## Data records
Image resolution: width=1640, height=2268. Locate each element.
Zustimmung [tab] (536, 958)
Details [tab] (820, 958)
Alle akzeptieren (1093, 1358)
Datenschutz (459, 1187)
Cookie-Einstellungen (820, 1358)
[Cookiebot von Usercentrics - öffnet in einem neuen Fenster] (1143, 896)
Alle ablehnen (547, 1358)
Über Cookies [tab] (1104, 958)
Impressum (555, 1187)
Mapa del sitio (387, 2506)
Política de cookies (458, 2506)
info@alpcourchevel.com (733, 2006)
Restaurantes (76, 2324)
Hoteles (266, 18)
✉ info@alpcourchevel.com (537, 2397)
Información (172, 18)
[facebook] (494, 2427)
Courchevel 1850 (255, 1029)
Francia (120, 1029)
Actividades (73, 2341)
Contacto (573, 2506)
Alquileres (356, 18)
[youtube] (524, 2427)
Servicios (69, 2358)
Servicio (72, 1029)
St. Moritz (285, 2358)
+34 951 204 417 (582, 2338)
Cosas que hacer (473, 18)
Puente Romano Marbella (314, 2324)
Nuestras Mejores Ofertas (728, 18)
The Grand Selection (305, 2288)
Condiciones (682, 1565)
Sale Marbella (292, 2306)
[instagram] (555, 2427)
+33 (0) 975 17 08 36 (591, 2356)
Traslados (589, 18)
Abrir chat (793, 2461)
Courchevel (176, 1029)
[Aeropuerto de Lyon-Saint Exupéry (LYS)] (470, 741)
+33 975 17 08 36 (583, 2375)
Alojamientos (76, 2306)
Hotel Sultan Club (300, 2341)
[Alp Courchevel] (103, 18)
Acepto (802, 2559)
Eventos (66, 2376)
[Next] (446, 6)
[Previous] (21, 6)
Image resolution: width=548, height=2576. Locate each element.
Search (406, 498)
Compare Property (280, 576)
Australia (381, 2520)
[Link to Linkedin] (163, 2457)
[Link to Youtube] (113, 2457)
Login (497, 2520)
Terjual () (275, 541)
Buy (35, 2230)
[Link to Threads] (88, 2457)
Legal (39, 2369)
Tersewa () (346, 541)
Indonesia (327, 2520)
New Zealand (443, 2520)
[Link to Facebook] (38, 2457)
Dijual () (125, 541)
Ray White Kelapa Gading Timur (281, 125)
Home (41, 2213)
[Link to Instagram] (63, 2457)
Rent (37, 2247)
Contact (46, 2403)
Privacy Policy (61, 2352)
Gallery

## What you have to do
Reproduce all of the entries word for word. Omit nothing.

## Written answer
Image resolution: width=1640, height=2268. Locate each element.
Zustimmung [tab] (536, 958)
Details [tab] (820, 958)
Alle akzeptieren (1093, 1358)
Datenschutz (459, 1187)
Cookie-Einstellungen (820, 1358)
[Cookiebot von Usercentrics - öffnet in einem neuen Fenster] (1143, 896)
Alle ablehnen (547, 1358)
Über Cookies [tab] (1104, 958)
Impressum (555, 1187)
Mapa del sitio (387, 2506)
Política de cookies (458, 2506)
info@alpcourchevel.com (733, 2006)
Restaurantes (76, 2324)
Hoteles (266, 18)
✉ info@alpcourchevel.com (537, 2397)
Información (172, 18)
[facebook] (494, 2427)
Courchevel 1850 (255, 1029)
Francia (120, 1029)
Actividades (73, 2341)
Contacto (573, 2506)
Alquileres (356, 18)
[youtube] (524, 2427)
Servicios (69, 2358)
Servicio (72, 1029)
St. Moritz (285, 2358)
+34 951 204 417 (582, 2338)
Cosas que hacer (473, 18)
Puente Romano Marbella (314, 2324)
Nuestras Mejores Ofertas (728, 18)
The Grand Selection (305, 2288)
Condiciones (682, 1565)
Sale Marbella (292, 2306)
[instagram] (555, 2427)
+33 (0) 975 17 08 36 (591, 2356)
Traslados (589, 18)
Abrir chat (793, 2461)
Courchevel (176, 1029)
[Aeropuerto de Lyon-Saint Exupéry (LYS)] (470, 741)
+33 975 17 08 36 (583, 2375)
Alojamientos (76, 2306)
Hotel Sultan Club (300, 2341)
[Alp Courchevel] (103, 18)
Acepto (802, 2559)
Eventos (66, 2376)
[Next] (446, 6)
[Previous] (21, 6)
Image resolution: width=548, height=2576. Locate each element.
Search (406, 498)
Compare Property (280, 576)
Australia (381, 2520)
[Link to Linkedin] (163, 2457)
[Link to Youtube] (113, 2457)
Login (497, 2520)
Terjual () (275, 541)
Buy (35, 2230)
[Link to Threads] (88, 2457)
Legal (39, 2369)
Tersewa () (346, 541)
Indonesia (327, 2520)
New Zealand (443, 2520)
[Link to Facebook] (38, 2457)
Dijual () (125, 541)
Ray White Kelapa Gading Timur (281, 125)
Home (41, 2213)
[Link to Instagram] (63, 2457)
Rent (37, 2247)
Contact (46, 2403)
Privacy Policy (61, 2352)
Gallery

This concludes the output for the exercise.